In my third grade classroom, students write in journals every day for about 20 minutes. Each day, after read-aloud time, the kids go back to their desks, pull out their journals, and start writing! By writing every day, the students gain fluency while getting a chance to practice important punctuation, spelling, and style skills in context. Most days, I give them a specific topic to write about. On Fridays, the students are so excited because they have "free write," which means they get to write about whatever they want!

Many teachers let their students write about whatever they want every day. But, in my experience, student writing can tend to get silly with a lack of focus.

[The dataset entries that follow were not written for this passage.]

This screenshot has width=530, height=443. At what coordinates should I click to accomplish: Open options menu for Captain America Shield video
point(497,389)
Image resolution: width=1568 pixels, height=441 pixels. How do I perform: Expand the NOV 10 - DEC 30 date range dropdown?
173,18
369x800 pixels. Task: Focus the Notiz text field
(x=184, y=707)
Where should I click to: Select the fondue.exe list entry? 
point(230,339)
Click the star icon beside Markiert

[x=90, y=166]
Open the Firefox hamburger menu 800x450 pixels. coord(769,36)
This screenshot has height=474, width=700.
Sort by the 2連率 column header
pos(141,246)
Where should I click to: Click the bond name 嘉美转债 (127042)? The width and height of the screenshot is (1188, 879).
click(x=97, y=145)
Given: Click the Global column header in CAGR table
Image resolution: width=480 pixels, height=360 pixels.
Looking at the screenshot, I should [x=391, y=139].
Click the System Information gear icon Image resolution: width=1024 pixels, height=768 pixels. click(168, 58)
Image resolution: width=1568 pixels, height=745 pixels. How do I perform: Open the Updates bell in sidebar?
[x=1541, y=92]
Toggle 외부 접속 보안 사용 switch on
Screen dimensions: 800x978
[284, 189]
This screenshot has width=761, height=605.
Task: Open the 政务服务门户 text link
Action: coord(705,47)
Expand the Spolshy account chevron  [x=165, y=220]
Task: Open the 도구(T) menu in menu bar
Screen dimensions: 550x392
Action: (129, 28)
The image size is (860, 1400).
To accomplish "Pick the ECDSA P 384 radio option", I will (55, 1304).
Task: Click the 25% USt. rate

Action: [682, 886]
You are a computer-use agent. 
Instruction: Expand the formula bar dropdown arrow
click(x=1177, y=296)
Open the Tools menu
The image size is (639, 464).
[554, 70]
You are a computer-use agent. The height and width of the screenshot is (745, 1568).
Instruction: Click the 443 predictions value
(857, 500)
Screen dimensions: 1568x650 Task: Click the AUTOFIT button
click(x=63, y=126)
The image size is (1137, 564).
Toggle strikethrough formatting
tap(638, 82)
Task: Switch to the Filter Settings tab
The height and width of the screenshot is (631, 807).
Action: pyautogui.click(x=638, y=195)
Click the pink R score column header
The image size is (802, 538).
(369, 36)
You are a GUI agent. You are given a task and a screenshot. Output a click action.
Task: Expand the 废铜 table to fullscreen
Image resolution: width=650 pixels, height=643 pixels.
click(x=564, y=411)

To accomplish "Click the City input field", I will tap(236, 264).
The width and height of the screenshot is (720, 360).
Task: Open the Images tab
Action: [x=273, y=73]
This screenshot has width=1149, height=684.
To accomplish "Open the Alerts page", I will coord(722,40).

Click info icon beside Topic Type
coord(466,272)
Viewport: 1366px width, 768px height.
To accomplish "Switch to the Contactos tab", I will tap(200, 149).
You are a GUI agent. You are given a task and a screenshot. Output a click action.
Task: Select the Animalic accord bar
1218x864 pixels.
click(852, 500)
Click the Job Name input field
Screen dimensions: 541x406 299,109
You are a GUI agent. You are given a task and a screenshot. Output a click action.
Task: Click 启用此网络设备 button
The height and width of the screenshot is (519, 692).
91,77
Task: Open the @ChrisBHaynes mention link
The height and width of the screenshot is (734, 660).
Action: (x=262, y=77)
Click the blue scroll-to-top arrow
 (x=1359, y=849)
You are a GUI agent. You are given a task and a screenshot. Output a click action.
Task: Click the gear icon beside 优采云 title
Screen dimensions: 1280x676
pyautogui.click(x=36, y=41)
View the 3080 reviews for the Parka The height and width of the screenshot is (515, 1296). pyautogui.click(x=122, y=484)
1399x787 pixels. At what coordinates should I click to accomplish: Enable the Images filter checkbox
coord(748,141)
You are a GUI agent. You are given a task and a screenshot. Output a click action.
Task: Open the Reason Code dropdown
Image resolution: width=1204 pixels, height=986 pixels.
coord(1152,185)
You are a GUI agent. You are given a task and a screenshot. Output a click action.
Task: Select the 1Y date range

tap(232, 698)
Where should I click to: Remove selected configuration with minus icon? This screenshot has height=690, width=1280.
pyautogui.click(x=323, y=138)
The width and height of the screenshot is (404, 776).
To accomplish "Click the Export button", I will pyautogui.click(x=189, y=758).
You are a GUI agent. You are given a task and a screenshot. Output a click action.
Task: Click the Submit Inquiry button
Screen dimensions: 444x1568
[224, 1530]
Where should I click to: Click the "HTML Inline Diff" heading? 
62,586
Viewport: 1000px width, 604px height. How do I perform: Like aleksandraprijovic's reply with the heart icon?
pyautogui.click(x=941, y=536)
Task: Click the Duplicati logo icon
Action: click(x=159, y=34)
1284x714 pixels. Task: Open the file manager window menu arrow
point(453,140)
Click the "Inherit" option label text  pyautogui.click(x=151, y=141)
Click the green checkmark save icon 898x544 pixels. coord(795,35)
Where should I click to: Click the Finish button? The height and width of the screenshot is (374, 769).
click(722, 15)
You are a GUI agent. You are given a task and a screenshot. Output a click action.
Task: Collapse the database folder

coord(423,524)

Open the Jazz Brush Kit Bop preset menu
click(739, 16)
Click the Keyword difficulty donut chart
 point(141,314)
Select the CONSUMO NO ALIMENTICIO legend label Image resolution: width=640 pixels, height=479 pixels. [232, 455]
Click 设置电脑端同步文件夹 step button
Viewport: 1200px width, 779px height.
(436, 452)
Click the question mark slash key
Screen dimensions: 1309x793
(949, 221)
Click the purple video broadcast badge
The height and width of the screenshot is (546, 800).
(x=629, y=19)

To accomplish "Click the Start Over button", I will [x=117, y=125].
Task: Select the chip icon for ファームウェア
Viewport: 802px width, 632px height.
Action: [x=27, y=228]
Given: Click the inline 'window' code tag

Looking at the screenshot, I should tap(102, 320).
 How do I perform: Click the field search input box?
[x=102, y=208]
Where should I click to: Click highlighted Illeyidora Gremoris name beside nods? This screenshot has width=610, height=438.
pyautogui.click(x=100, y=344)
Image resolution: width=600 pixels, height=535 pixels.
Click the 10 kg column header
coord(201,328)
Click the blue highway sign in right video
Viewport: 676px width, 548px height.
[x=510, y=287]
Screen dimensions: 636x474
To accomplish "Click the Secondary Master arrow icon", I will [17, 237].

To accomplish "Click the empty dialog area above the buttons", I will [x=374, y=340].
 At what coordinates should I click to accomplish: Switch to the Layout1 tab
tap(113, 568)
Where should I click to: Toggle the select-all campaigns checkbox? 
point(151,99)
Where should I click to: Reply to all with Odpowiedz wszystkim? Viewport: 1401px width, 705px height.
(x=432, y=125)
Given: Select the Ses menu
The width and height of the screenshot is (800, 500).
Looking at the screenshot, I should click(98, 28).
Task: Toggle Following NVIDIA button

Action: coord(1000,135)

This way, students stay focused on a particular theme or topic.

Journal Writing Tips

To start, try this list of my favorite journal writing prompts.

Engaging Topics

I try to come up with interesting topics that are fun for the kids to write about. You can also try your local teacher supply store for topics or check out a kids' books of questions. Just like adults, children are more likely to write in a lively and engaging manner if they are entertained by the topic.

Play Music

While the students are writing, I play soft classical music. I've explained to the kids that classical music, especially Mozart, makes you smarter. So, every day, they want to be really quiet so that they can hear the music and get smarter! The music also sets a serious tone for productive, quality writing.

Create a Checklist

After each student finishes writing, he or she consults a small checklist that is pasted into the inside cover of the journal. The student makes sure that he or she has included all of the important elements for a journal entry. The kids know that, every so often, I will collect the journals and grade them on their latest entry. They don't know when I will collect them so they need to be "on their toes."

Writing Comments

When I collect and grade the journals, I staple one of these small checklists to the corrected page so that the students can see which points they received and which areas need improvement. I also write a short note of comment and encouragement to each student, inside their journals, letting them know that I enjoyed their writing and to keep up the great work.

Sharing Work

During the last few minutes of Journal time, I ask for volunteers that would like to read their journals out loud to the class. This is a fun sharing time where the other students need to practice their listening skills. Often, they spontaneously start clapping when a classmate has written and shared something really special.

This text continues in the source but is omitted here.